Remember the furore prior to the 2010 Commonwealth Games about the state of the athletes' accommodation? The Indian organisers were given something of a kicking for the parlous state of the rooms and a general lack of preparedness, not anticipating that in two years' time the boot would be on the other foot.
The drafting in of the army to make up a shortfall of security personnel for the London Olympic Park – and now claims of a lack of experienced border officials – could have been scripted for the BBC sitcom Twenty Twelve. The reality, however, is rather less amusing than fiction. Coming to light just two weeks before the Games begin, the whole fiasco is something of a national embarrassment.
Fortunately, we can live with that; such concerns will be forgotten once the starting pistol is fired. What will linger, however, is the question mark over the proficiency of the Government and its ability to make sure these problems are rectified in time.
It now seems ministers were warned 10 months ago in a confidential report about the state of security planning for the Games. While Home Secretary Theresa May insisted to the Commons last week that the shortfall in security personnel came to light only last Wednesday, the Government had received a report from Her Majesty's Inspectorate of Constabulary last September highlighting problems.
It's clear that, as with any project on the scale of the Olympics, some last-minute difficulties are to be expected, but the complacent tone of Culture Secretary Jeremy Hunt's remarks on the matter yesterday – suggesting it was "completely normal" for firms to break their contractual commitments on large projects and describing security company G4S as "quite honourable" – will be drastically at odds with how most members of the public view it.

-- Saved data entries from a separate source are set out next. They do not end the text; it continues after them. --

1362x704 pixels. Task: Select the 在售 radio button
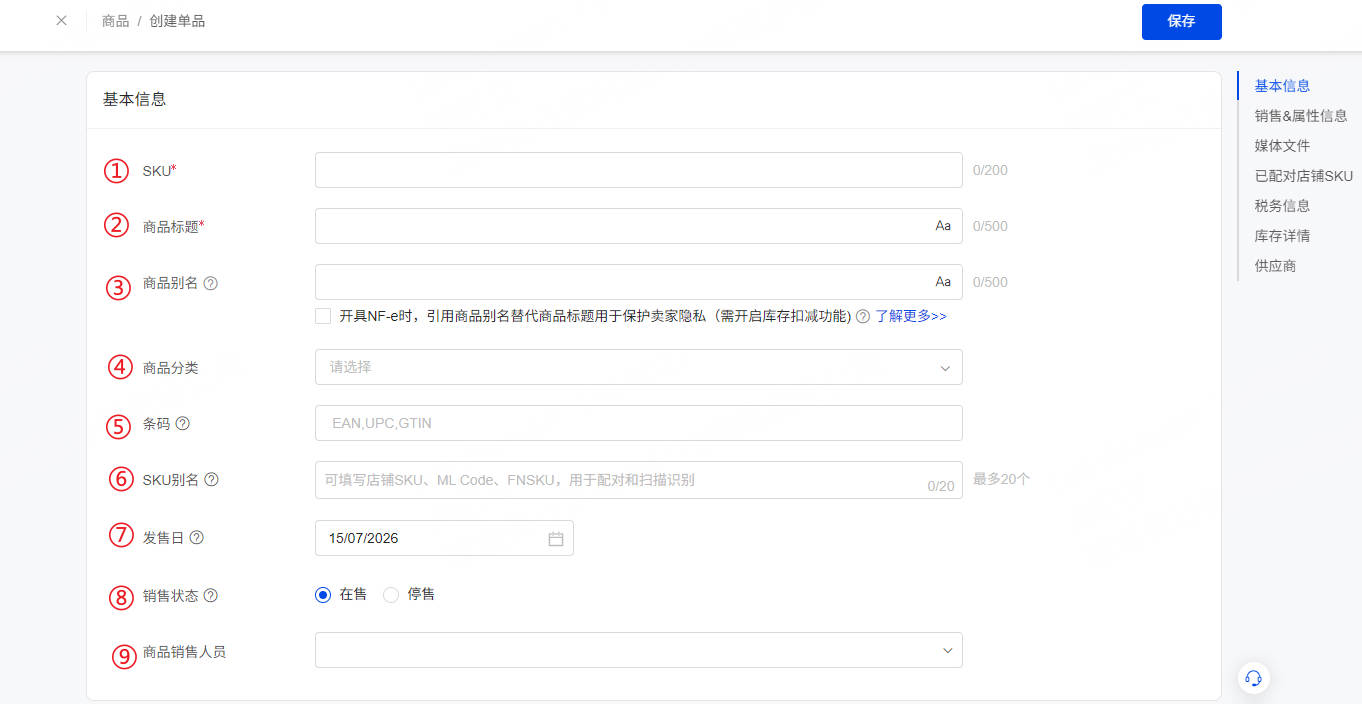click(323, 594)
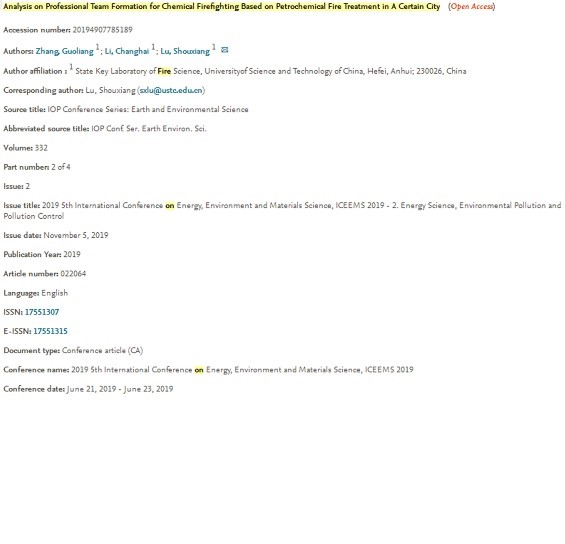Open the E-ISSN 17551315 link
Image resolution: width=565 pixels, height=544 pixels.
pos(50,331)
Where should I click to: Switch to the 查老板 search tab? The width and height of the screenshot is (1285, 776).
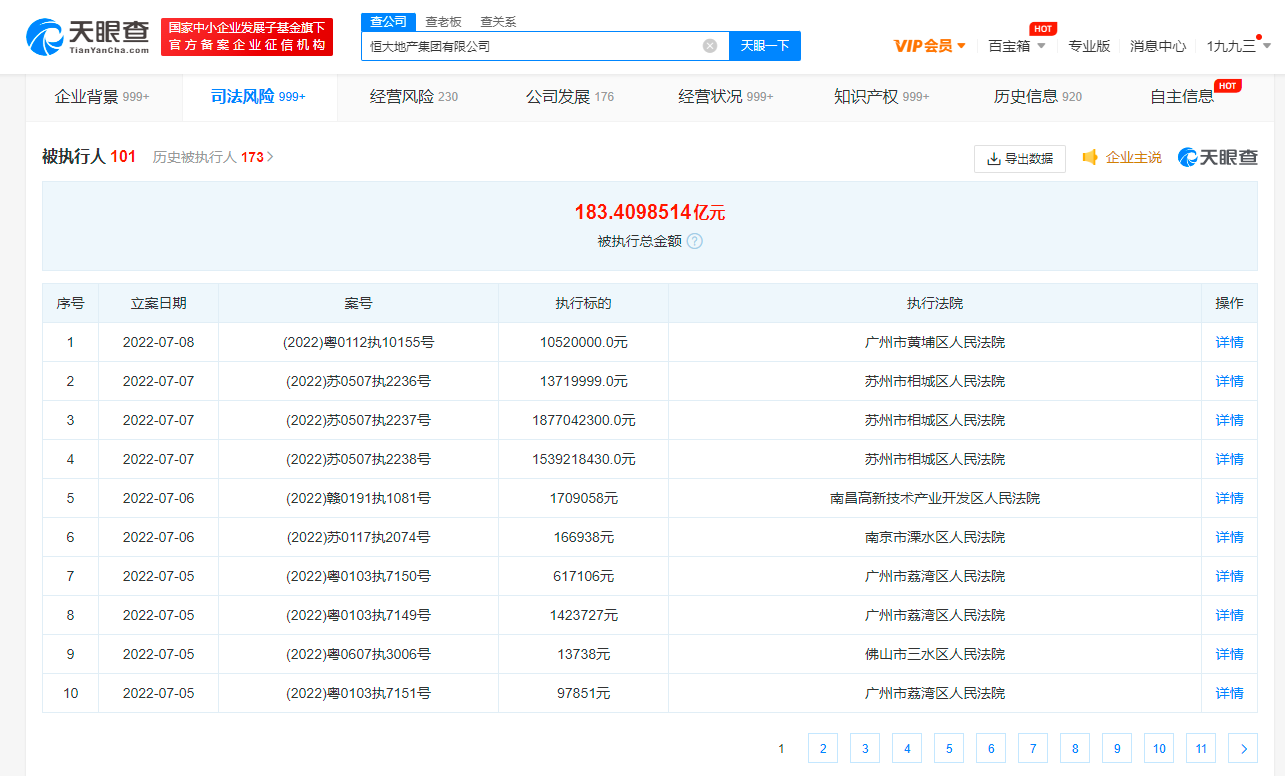click(443, 22)
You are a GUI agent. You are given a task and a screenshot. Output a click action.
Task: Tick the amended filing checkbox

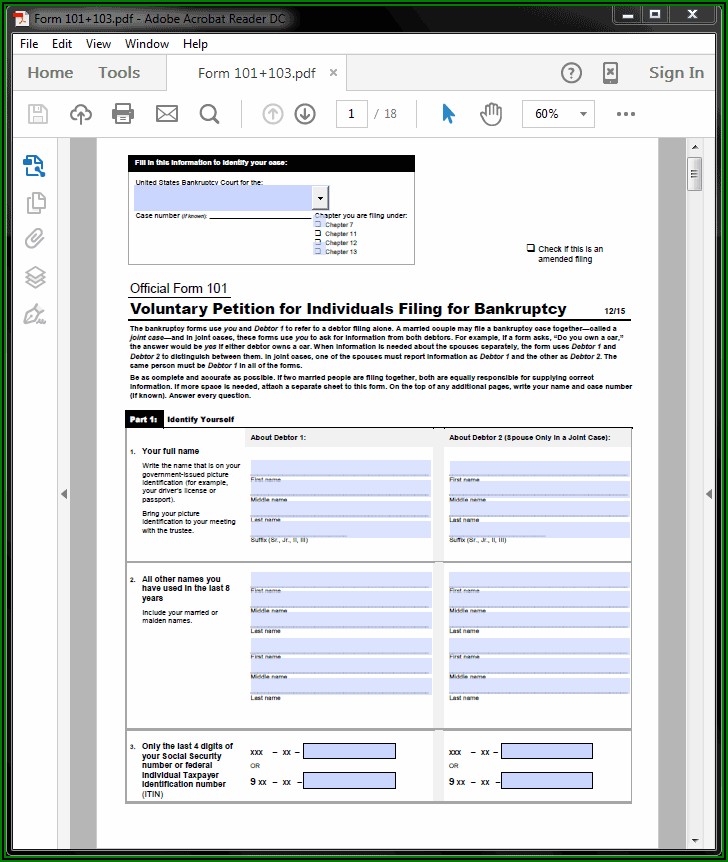(531, 248)
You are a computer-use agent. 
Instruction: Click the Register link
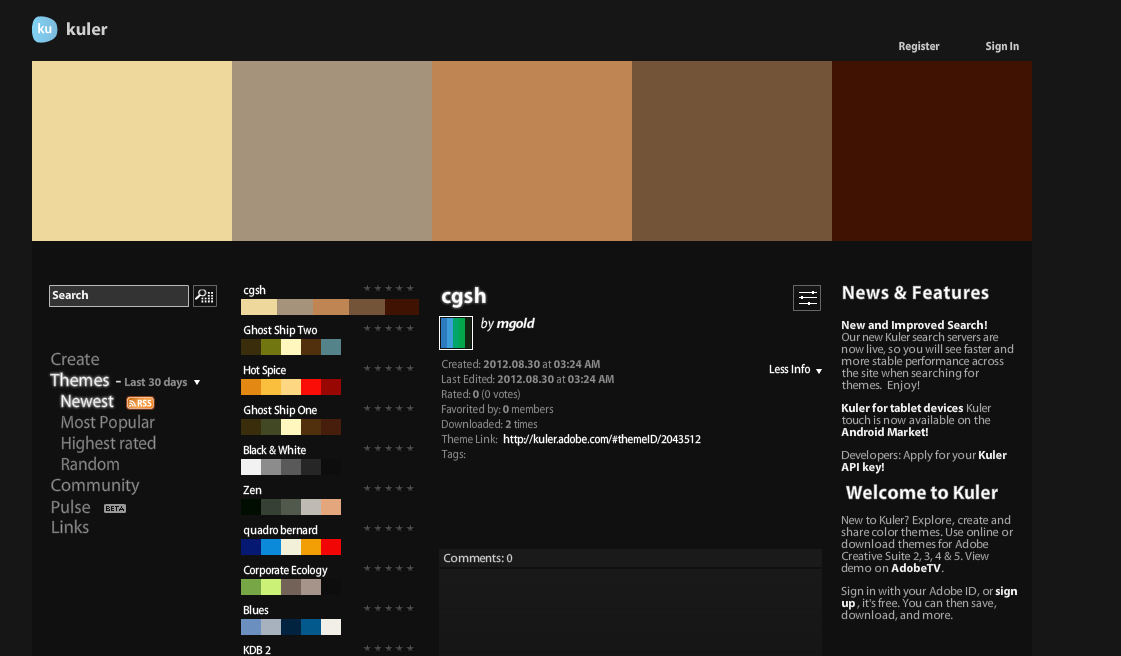pos(918,46)
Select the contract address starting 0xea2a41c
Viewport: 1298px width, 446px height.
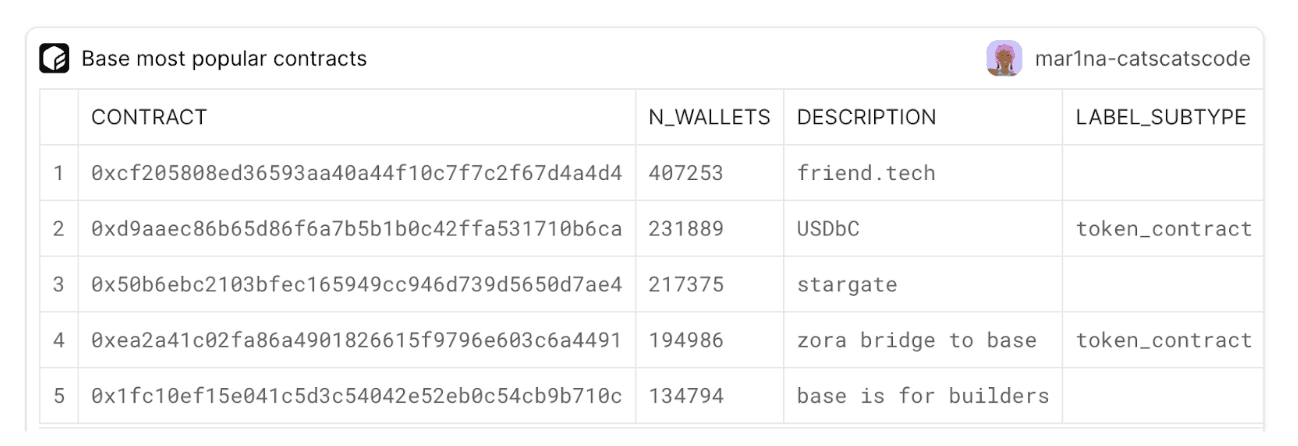pos(357,341)
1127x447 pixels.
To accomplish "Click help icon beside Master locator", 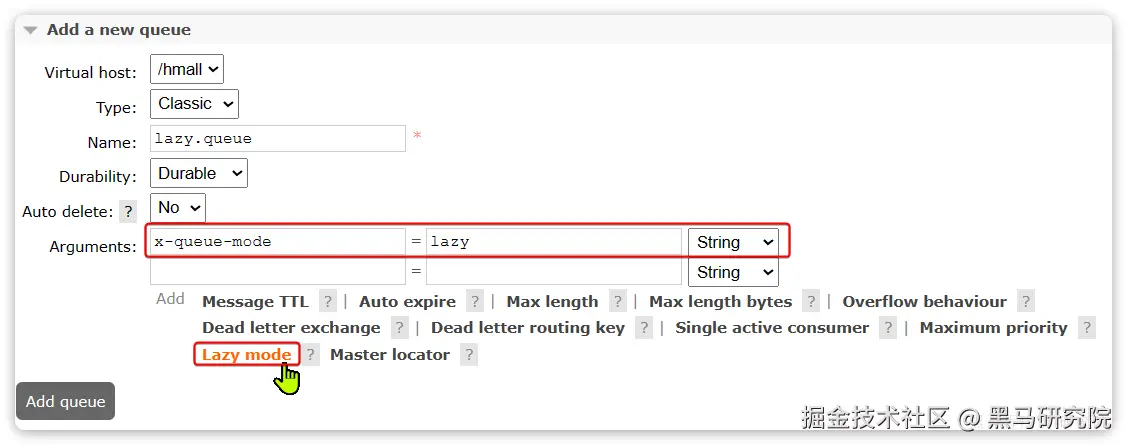I will pos(469,355).
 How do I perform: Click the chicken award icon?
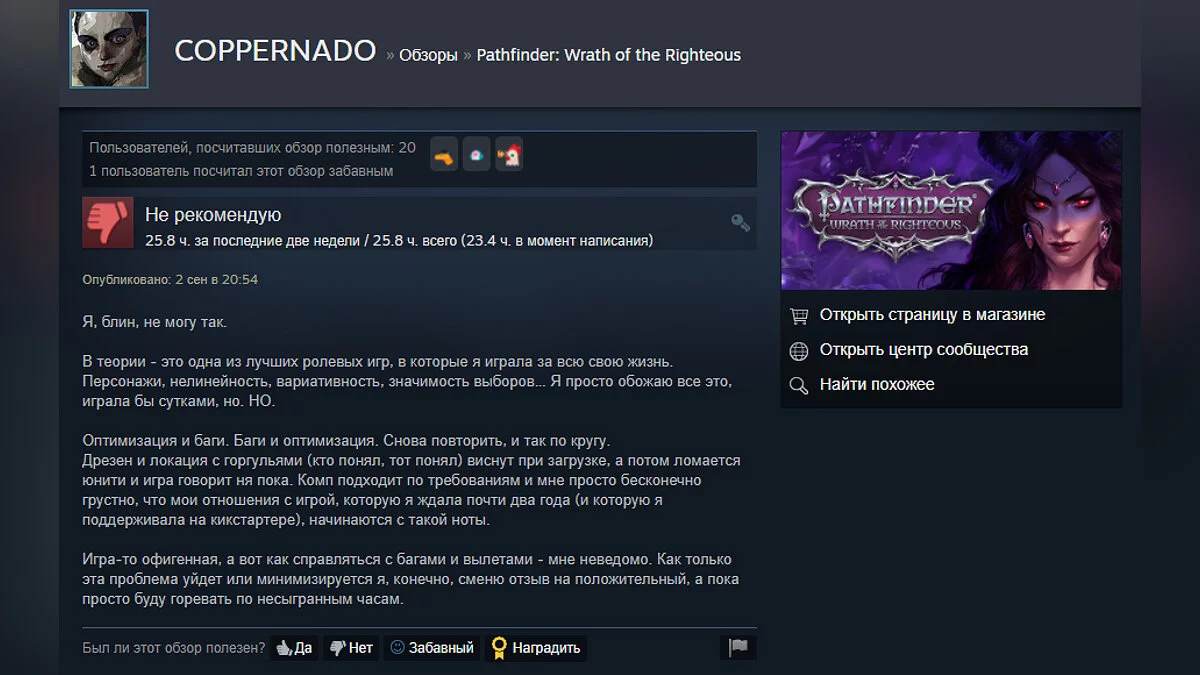pos(509,155)
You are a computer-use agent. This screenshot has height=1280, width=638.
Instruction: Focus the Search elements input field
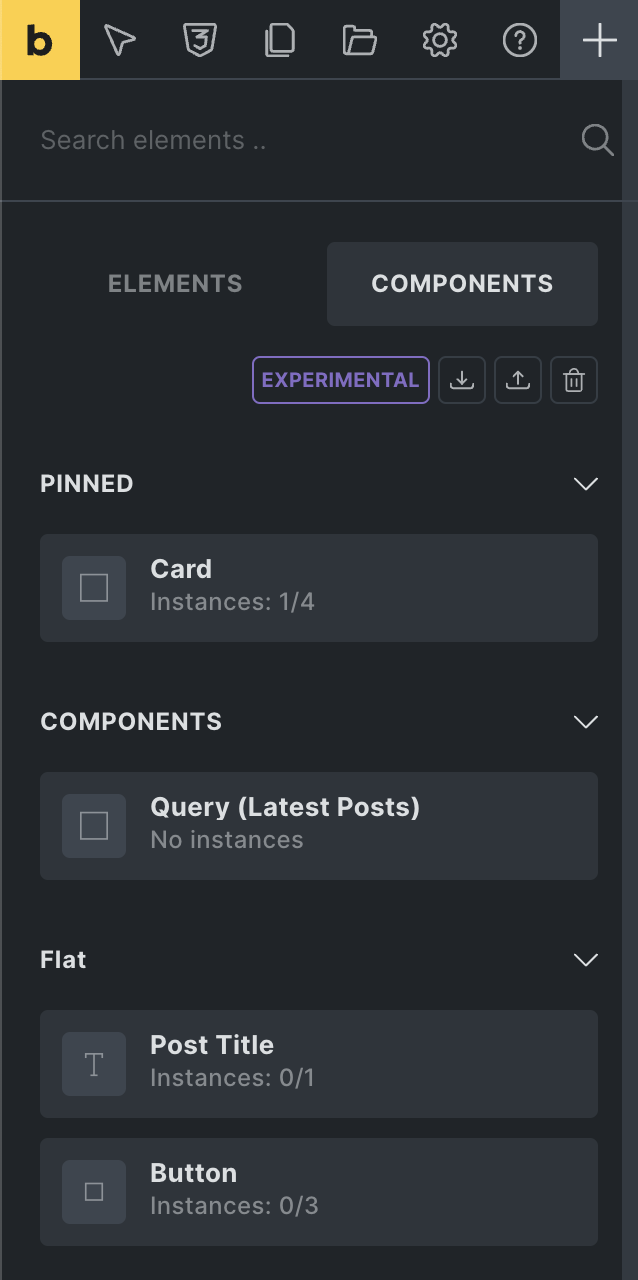300,140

Coming after a bruising month in which the Coalition's internal divisions have become embarrassingly public due to the Conservative backbench rebellion on Lords reform and scorn having been heaped on the Chancellor for performing yet another U-turn on his much-criticised March budget (the latest was on fuel duty), the handling of the G4S affair will not reassure those who doubt the Government's competence.
All efforts now must be focused on ensuring there are no gaps in security provision come July 27. The fear that revelations about security planning problems could embolden terrorists intent on targeting the Olympics for their own destructive ends is worrying. Providing a full complement of security staff must be the overriding priority for the next fortnight.
Let us just hope there are no further glitches to come.
We moderate all comments on HeraldScotland on either a pre-moderated or post-moderated basis. If you're a relatively new user then your comments will be reviewed before publication and if we know you well then your comments will be subject to moderation only if other users or the moderators believe you've broken the rules, which are available here.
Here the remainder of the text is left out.